## Requirement A:
Copy the passage on running the code outside the Singularity container, beginning at the words "(2) python entrypoint.py" and stopping after "to the container.", and substitute "baseline model" for "reference model".

## Excerpted text:
────────
To enable all option for TrojAI round 17, place the Drebbin dataset in the ?? directory. Also, do x,y,z?

Running the code outside the Singularity container

Two pipelines configure and infer are implemented. The configure prepares the dependencies whereas infer runs the poison model detector. The default configuration outside of Singularity container can be run as described below.

(1) python entrypoint.py configure --metaparameters_filepath ./metaparameters.json --schema_filepath ./metaparameters_schema.json --learned_parameters_dirpath ./learned_parameters/

(2) python entrypoint.py infer --model_filepath ./models/id-00000001/model.pt --result_filepath ./scratch/result.txt --scratch_dirpath ./scratch --examples_dirpath ./models/id-00000001/clean-example-data --metaparameters_filepath ./metaparameters.json --schema_filepath ./metaparameters_schema.json --round_training_dataset_dirpath ./ --learned_parameters_dirpath ./learned_parameters

These steps are described in details below.

(1) Run configure outside of Singularity container

The configure mode must be run first with a minimum setup. It will copy the reference model to the container.

python entrypoint.py configure --metaparameters_filepath ./metaparameters.json --schema_filepath ./metaparameters_schema.json --learned_parameters_dirpath ./learned_parameters/

In case Drebbin and Poison datasets exist, the configure mode will copy them to the container, train a surrogate random forest model and get the feature importance, generate adversarial examples and compute statistics for the reference model. Set up the --drebbin_dataset_dirpath and --poison_dataset_path accordingly with appropriate paths. To process these datasets, metaparameters infer_drebbin_dataset_exist and infer_poison_dataset_exist must be set to true. Set also to true metaparameter train_random_forest_feature_importance to generate feature importance vector, metaparameter infer_calc_drebbin_adv to generate drebbin adversarial examples and metaparameter infer_generate_statistics to calculate statistics for the reference model.
────────
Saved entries

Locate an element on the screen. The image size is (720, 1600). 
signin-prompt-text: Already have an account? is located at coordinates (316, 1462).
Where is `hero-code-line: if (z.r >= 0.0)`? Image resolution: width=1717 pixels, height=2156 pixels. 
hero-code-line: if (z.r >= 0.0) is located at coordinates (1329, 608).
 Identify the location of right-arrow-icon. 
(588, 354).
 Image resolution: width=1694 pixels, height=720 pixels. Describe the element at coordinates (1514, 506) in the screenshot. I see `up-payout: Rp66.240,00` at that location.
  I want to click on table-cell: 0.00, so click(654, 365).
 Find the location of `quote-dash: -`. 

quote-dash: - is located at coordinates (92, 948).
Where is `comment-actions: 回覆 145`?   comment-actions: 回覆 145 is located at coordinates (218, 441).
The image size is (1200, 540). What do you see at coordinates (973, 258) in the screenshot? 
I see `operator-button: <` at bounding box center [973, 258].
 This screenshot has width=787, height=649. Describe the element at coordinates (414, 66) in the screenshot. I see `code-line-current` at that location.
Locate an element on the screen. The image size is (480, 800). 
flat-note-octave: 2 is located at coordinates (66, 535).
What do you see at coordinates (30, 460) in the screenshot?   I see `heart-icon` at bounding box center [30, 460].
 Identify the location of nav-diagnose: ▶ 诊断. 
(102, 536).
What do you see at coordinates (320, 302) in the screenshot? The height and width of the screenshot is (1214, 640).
────────
## Requirement B:
Pull out every row that contains the word "Where" and copy each one in full; case counts.

## Response area A:
(2) python entrypoint.py infer --model_filepath ./models/id-00000001/model.pt --result_filepath ./scratch/result.txt --scratch_dirpath ./scratch --examples_dirpath ./models/id-00000001/clean-example-data --metaparameters_filepath ./metaparameters.json --schema_filepath ./metaparameters_schema.json --round_training_dataset_dirpath ./ --learned_parameters_dirpath ./learned_parameters

These steps are described in details below.

(1) Run configure outside of Singularity container

The configure mode must be run first with a minimum setup. It will copy the baseline model to the container.

## Response area B:
Where is `hero-code-line: if (z.r >= 0.0)`? Image resolution: width=1717 pixels, height=2156 pixels. 
Where is `comment-actions: 回覆 145`?   comment-actions: 回覆 145 is located at coordinates (218, 441).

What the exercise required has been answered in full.